Blizzard Breaks the Mold
Blizzard recognized this weakness in the genre and created Heroes of the Storm using anti-snowball mechanics as the foundation of their game. They were successful, too, as there have been tons of examples that show how a team that's very behind very early on in the game is able to work hard throughout the match and eventually win the game. It makes both sides have to play at 100% the entire game, which leads to incredibly fun and engaging fights that have no clear cut victory until the very end.
How is the Accomplished?
Saying "I want to make a balanced game that doesn't feature snowballing" is much easier than actually doing it. Blizzard had to innovate in a number of unique ways and bring a ton of unprecedented changes to the genre itself. Let's see how they accomplished it.
Fair Leveling Mechanics
MOBA games feature levels, which is obtained from gaining experience from killing enemy minions or heroes and destroying the other side's structures. This is one area that can cause an imbalance much earlier in the game. One side getting to level 4 while the other side is still level 2 allows them to press aggressively and stay ahead, and that goes double at level 10 once the ultimate unlocks, so how does Blizzard combat this?
One major thing they do is decrease the time it takes to level up if you're behind. Even if you're three or four levels behind the enemy team, simply focusing on exp splitting and pushing one lane down as a team will allow you to quickly close the gap between the two sides. This wouldn't work on its own, as the other team could just stop you at each different push you make while still controlling the majority of the map. The reason it works is because there are multiple strategies for winning and several different objectives to obtain which incentivizes having the stronger team split up and spread out.
Multiple Strategies for Winning
Having multiple maps with unique mechanics that can be levered to help a side win is a new area in the genre thanks to Blizzard. In addition to gathering experience by soaking lanes, doing team fights, and hiring mercenaries, there's an additional area that can be used for leverage: the map itself. These are the dragon knights in Dragon Shire, the tributes in the Cursed Hollow, the gold coins in Blackheart's Bay, etc.
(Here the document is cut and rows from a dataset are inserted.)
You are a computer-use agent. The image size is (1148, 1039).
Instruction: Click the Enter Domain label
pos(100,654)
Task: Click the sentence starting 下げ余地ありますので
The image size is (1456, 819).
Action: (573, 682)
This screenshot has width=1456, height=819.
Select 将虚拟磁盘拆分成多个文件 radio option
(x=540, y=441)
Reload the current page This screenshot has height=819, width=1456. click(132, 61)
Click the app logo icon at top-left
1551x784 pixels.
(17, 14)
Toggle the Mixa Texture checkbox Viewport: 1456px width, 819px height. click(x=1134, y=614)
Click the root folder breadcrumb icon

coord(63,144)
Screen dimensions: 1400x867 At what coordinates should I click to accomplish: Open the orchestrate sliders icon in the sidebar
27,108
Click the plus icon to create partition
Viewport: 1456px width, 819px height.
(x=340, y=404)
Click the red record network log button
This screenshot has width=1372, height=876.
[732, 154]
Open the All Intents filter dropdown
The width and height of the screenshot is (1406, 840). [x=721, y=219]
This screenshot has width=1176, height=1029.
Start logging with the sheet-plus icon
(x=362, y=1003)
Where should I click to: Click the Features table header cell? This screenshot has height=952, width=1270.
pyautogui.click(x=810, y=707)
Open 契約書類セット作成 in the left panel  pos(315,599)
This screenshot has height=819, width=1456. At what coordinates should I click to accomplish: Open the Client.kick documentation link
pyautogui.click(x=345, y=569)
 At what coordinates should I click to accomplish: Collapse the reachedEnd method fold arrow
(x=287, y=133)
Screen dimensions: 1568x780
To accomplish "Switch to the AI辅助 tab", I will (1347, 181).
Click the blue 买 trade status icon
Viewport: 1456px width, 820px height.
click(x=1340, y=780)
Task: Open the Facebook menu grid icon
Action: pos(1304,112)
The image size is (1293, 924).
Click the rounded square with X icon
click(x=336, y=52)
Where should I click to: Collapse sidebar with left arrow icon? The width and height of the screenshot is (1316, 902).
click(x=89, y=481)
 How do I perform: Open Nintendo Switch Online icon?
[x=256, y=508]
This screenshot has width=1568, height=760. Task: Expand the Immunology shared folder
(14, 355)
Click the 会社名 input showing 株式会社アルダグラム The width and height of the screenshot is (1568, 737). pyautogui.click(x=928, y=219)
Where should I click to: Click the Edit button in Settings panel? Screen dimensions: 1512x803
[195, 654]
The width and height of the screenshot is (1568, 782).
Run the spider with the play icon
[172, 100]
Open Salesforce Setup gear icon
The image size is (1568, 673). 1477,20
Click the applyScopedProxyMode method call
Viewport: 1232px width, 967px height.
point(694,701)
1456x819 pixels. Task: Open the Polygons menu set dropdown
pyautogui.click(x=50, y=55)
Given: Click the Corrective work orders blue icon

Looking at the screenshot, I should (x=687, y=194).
The way this works when it comes to anti-snowball mechanics is that it allows a weaker team to exploit a stronger team. You have to split up to engage in map mechanics effectively, so if the stronger team is split up around the map going for coins or seeds, then the weaker team is able to team up and hunt them down one by one. Even if there is a huge level discrepancy, a 5 v 2 is likely going to result in death. If the stronger team goes for the mechanics, the weaker team can go for mercenaries, and vice versa. That or they can go for the other mercenaries, or simply focus on pushing plan. There are a number of different strategies that a weaker team can employ to realistically regain their advantage.
One of the greatest things about the comeback mechanics is just how competitive in nature they are. Obtaining a map objective doesn't just mean your side gains a slight advantage, it also means that the opposing side gains a 'disadvantage,' which makes it all that much more powerful.
Only one side can have the Dragon Knight or Blackheart's Ship or the Spider Queens, etc. This allows a weaker team to instantly force the aggressive team into a defensive position while the other side can use the opportunity to go gain additional power.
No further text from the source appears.